上記のような咳が続く方は「咳喘息」かも知れません

症状

咳ぜんそくは、慢性的に咳だけが続く気管支の病気です。
気管支ぜんそくのようなゼイゼイ、ヒューヒューといった喘鳴(ぜいめい)や呼吸困難はありませんが、気管支ぜんそくと同じように気道が狭くなり、様々な刺激に対して過敏になることによって、炎症や咳の発作が起こります。
原因は、室内外の温度差やタバコによる受動喫煙、運動、ちょっとした会話や電話応答、飲酒など様々ですが、基本的にはアレルギー素因(アトピーや小児ぜんそくなどの既往や家族歴がある、ダニ・カビ・ハウスダスト・各種の花粉に対するアレルギーがあるなど)のある人に多いと言われています。
昔から、風邪を引いた後に咳が長引く人は注意です。
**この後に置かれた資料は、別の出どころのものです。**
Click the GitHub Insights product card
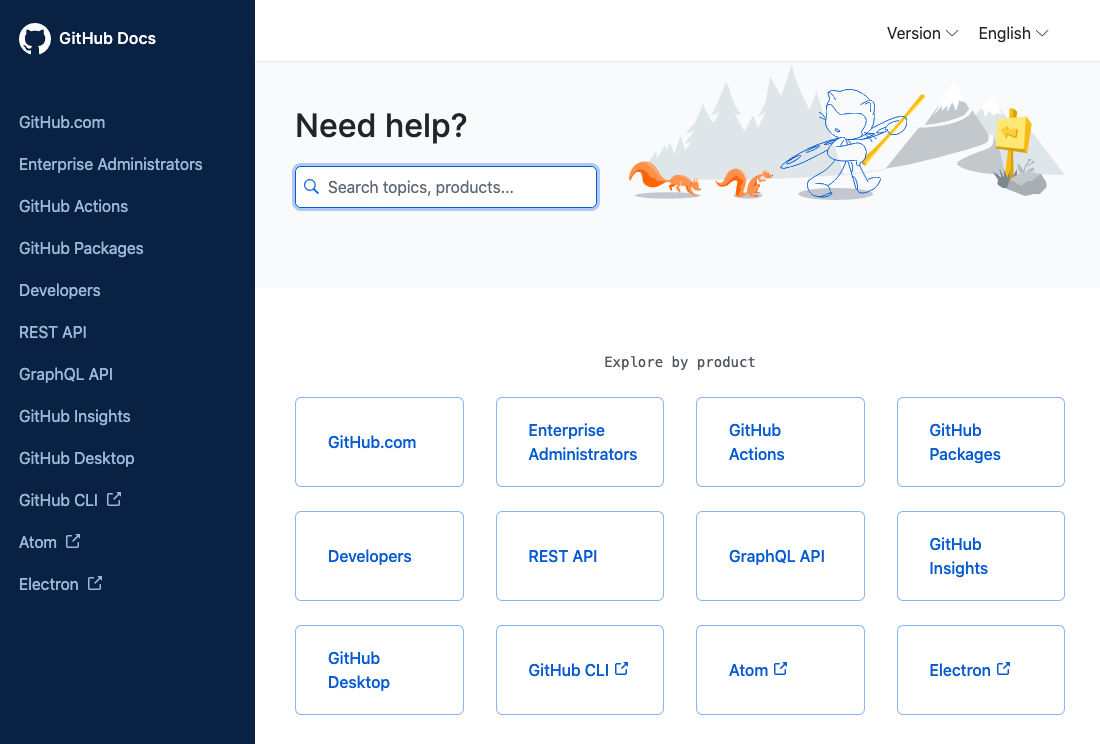1100x744 pixels. [x=980, y=556]
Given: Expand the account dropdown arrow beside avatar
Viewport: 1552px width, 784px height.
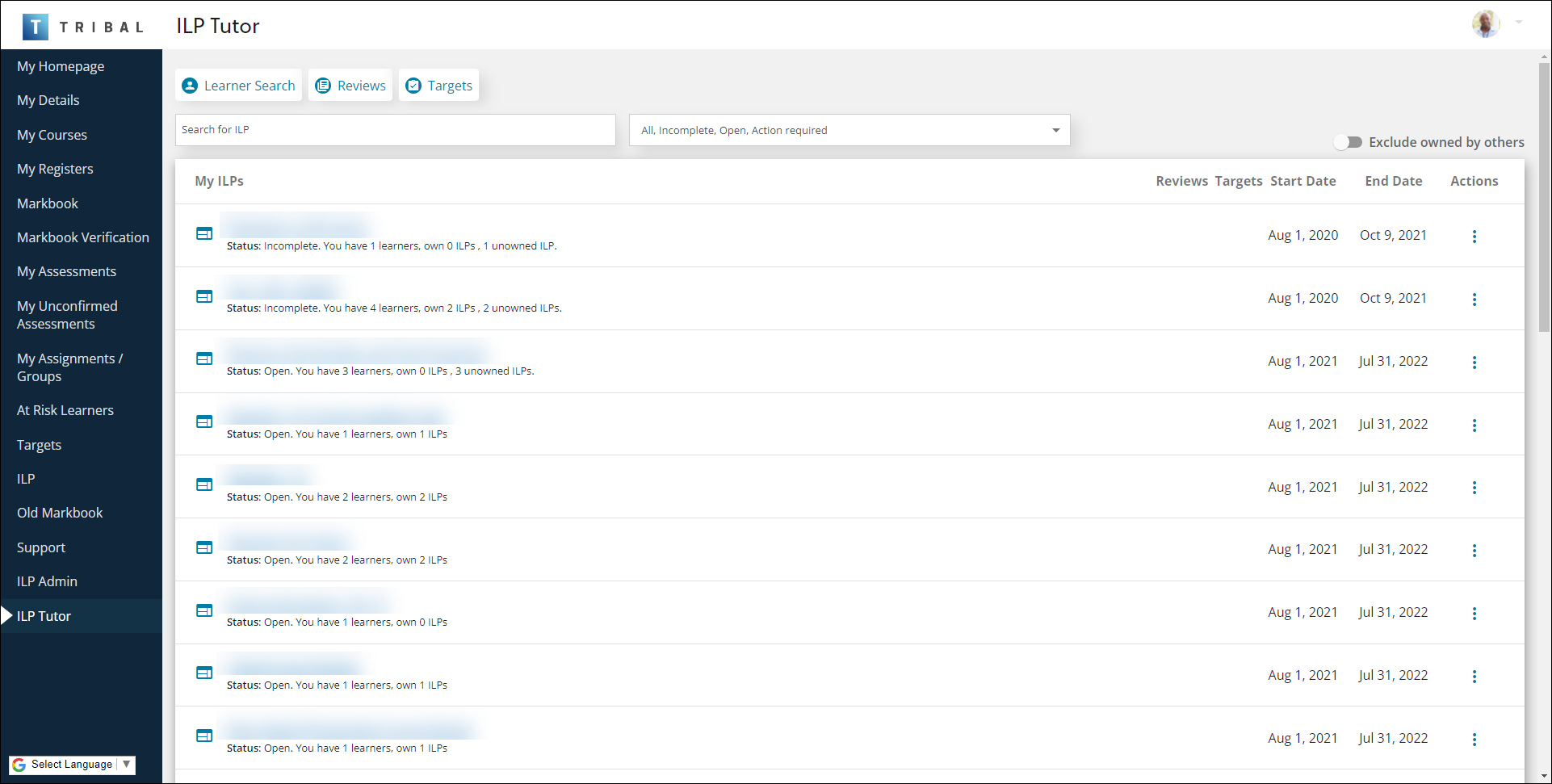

しばしば再発を繰り返します。

診断

咳ぜんそくの診断基準は以下の7項目であり、問診が非常に大切です。

  • 1.喘鳴を伴わない咳が8週間以上続く
  • 2.喘鳴や呼吸困難などを伴う喘息にかかったことがない
  • 3.8週間以内に上気道炎(風邪など)にかかっていない
  • 4.気道が過敏になっている
  • 5.気管支拡張剤が有効な場合
  • 6.咳を引き起こすアレルギー物質などに反応して咳が出る
  • 7.胸部レントゲンで異常が見つからない

しかし上記の診断基準は現実的ではありません。
1や3のように8週間も咳を放置しておく方はほとんどいません。
また、2に関しては、小児喘息にかかっていたが完治した成人の方も沢山います。
4の検査もクリニックでは行いません。
つまりは問診による診断は呼吸器専門医の腕の見せ所となります。

治療

市販薬や処方薬の咳止めなどを用いても、咳喘息の場合はほとんど効果がありません。
基本的には、気管支拡張薬、ロイコトリエン受容体拮抗薬(抗アレルギー薬)、吸入ステロイド薬を使います。治療を開始して1~2週間で咳は改善します。
症状が良くなっても、治療を中断すると再発することがあるので、よく主治医と相談しましょう。

予後

咳ぜんそくの患者の約30%が気管支ぜんそくに移行するといわれています。
気管支ぜんそくへの移行を食い止めるために、早い段階で薬を使って、気道の炎症を抑えます。特に吸入ステロイド薬の使用は「咳症状の治療」とともに「ぜんそくへの移行を予防する」効果が期待できます。